Come puoi stringere una mano se il tuo pugno resta chiuso?

Così ora vi impongo. Evitate la rabbia, dimenticate il rancore. L’odio genera altro odio. Troppe tombe sono poste sulle fondamenta dell’astio. Evitate che anche la vostra riposi su un terreno così malsano.

Come puoi raccontarti se la tua anima ti ha abbandonato?

Così ora vi esorto: riscoprite la bellezza del Credere. Abbandonatevi tra le braccia della Fede. Buttatevi nel burrone dell’Incredibile, e assaporate la bellezza di un Dio in cui avete sempre creduto.

Come puoi edificare la tua dimora senza la pietra angolare?

Così ora vi prego: costruite legami saldi e duraturi, ma soprattutto veri. Gli amici sono un bene così prezioso, che la falsità non fa loro onore. Le rose non hanno forse le spine? Così anche l’amicizia. Imparate ad amare le spine, poiché da esse riconoscete un fiore vero.

Come puoi ricostruire un vaso se ti mancano i cocci?
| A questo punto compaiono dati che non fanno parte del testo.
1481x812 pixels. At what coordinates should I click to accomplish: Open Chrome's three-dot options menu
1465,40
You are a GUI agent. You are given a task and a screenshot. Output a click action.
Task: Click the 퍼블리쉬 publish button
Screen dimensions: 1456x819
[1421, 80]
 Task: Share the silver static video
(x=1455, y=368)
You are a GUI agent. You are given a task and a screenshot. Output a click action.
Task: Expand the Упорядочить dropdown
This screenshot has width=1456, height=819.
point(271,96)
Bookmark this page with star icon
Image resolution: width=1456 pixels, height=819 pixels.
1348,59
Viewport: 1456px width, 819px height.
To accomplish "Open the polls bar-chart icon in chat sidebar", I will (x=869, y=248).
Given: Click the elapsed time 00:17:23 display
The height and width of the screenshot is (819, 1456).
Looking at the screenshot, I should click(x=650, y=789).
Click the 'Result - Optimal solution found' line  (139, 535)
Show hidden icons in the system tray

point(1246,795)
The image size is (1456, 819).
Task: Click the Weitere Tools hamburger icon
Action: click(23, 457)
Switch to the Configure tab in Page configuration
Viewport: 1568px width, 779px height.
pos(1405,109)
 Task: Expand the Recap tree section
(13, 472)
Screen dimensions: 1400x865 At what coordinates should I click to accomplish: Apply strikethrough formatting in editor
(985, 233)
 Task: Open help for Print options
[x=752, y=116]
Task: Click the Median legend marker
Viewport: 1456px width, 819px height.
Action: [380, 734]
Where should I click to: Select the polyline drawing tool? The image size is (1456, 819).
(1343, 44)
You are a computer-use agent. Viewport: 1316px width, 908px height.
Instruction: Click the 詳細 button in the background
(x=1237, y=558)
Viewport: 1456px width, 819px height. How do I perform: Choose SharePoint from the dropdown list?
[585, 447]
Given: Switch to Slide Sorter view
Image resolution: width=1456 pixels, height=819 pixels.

Così ora vi ammonisco. Dimenticate l’orgoglio. Se un vaso si rompe, non badate a non tagliarvi o al contenuto, ma al contenitore. Come può esservi una linea se non vi sono due punti? Al contrario, se vi è una linea vi saranno anche i punti. Voi siete il contenuto, voi riempite il contenitore. Imparate l’arte del vasaio, e ricostruite i vostri vasi. Saranno sempre troppo amare le lacrime versate sul volto del rimpianto.

Come puoi insegnare a correre se non sai camminare?

Incoerenza è il mio secondo nome. In fondo, sono solo un uomo che indica una strada per poi prenderne un altra. Il bambino che ero non ha mai smesso, e l’uomo che sono non smetterà mai di soffrire. Non potete riparare ciò che è nato per essere rotto.